Chronic Pain and Pain Med Abuse
I know that pain medicine is a big problem in this country, and I know that many teenagers do take advantage of medications for a high. However, there are many people like me with chronic pain, who would rather nothing more than to never take another medication of any type for the rest of my life. I don’t like the way pain meds make me feel, and I certainly don’t want to take them for “fun.” I don’t understand why they would treat me so badly when I have been a patient there for almost five years, and I have never had IV pain meds except when I had meningitis and maybe one other time when I had something severe when I was newly diagnosed. You would think that they would read my record and see that I am not taking many pain meds. You would think that even if that resident thought that I wanted a high that he would have the courtesy to try to listen in case he was wrong. However, hardly anything follows common sense in the healthcare world.
I have learned a lot from my ongoing back pain and from this hospital stay. You will be happy to know that I was able to be discharged a few days after this incident, and I found it completely easy to return to life without being on IV pain meds. I have learned that I need to try to be as descriptive as I can with the pain and to try to explain how it impacts my life.
Chronic Pain Assessment
I think doctors and nurses can understand better by asking questions that center around how the pain affects your life rather than asking so many pain scale and “describe your pain” questions. Those are very difficult to answer. Almost every time they ask me these questions they go “I know these are hard to answer but try to come up with something.”
I know doctors try to use the pain scale because it’s uniform. 1 through 10 is objective — except when it comes to pain, which is why they always apologize before starting. Instead, doctors could do a much better job of quantifying pain by getting to know the patient and asking personalized questions. Here are some questions they could ask me to determine how much pain I was in:
- Could you ride your horse with this much pain?
- Could you walk up a flight of stairs?
- Could you walk down the hall?
- Could you sit at a desk and type on a computer for 30 minutes?
- Could you sit at a table and eat a meal with other people?
- Is there any position where you can get comfortable for 5 minutes?
- Could you sit comfortably long enough to watch a 30 minute TV program?
- Do you put off eating a meal or taking medication because the thought of going to get it is too painful?
- Does the pain cause you to miss activities or turn down invitations for social events?
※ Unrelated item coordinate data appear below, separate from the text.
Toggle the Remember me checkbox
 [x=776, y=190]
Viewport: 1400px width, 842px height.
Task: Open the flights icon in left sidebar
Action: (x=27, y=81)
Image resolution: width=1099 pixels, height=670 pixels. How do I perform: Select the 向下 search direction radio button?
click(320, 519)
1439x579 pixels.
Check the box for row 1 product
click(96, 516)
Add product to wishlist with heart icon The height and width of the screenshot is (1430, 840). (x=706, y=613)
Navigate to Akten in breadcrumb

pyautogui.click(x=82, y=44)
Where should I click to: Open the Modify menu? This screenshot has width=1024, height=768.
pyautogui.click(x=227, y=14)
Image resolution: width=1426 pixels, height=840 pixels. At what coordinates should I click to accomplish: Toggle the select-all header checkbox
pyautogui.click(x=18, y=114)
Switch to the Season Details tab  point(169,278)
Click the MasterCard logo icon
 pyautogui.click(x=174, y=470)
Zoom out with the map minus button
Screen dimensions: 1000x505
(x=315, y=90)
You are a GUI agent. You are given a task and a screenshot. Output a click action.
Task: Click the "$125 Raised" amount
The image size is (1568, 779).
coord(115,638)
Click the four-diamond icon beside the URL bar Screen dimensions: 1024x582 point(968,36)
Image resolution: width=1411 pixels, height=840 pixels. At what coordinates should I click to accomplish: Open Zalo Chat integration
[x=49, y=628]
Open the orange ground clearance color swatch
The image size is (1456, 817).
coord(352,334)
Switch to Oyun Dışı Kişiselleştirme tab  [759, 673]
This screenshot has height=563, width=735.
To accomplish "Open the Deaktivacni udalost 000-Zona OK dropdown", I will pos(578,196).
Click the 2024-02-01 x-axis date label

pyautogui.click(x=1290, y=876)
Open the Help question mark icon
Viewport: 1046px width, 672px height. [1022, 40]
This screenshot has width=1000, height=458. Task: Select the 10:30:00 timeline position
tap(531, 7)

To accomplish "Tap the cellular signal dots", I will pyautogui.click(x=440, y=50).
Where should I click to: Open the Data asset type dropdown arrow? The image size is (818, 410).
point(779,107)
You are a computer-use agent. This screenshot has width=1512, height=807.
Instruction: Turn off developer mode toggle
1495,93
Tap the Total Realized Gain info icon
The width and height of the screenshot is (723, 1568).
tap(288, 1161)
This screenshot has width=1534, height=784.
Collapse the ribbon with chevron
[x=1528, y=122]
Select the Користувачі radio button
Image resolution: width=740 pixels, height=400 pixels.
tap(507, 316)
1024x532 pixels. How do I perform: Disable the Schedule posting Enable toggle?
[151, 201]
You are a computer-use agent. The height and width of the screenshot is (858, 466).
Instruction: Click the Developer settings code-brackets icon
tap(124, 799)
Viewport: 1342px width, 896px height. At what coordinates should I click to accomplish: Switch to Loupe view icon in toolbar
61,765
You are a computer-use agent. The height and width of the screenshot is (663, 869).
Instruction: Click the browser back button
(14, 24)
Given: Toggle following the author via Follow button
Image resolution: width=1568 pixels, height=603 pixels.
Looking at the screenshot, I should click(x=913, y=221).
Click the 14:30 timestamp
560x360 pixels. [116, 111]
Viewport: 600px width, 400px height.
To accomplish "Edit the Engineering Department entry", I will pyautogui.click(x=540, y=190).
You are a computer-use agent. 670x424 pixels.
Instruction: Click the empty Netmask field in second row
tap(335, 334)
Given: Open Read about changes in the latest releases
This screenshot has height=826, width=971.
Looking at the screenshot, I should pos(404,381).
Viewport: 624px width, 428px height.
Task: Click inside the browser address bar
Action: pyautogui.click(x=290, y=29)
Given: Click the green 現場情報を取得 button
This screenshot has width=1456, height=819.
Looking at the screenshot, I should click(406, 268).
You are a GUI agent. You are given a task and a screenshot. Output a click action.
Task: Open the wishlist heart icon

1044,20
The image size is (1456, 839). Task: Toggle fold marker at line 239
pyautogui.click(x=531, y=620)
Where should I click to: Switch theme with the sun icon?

- Could you play a game for 20 minutes?
- If you were exhausted, could you sleep?
What Does Chronic Pain Mean for My Life?
Even though I now feel that I can do a better job of describing how my pain is affecting me in my life, I am afraid of what will happen later in my life if I need pain management. Will it be common to be treated like this? Will I have doctors who listen and that I can trust? Will I find a doctor who I can communicate and collaborate with instead of fear for my care? Do other kids and teens face these same problems?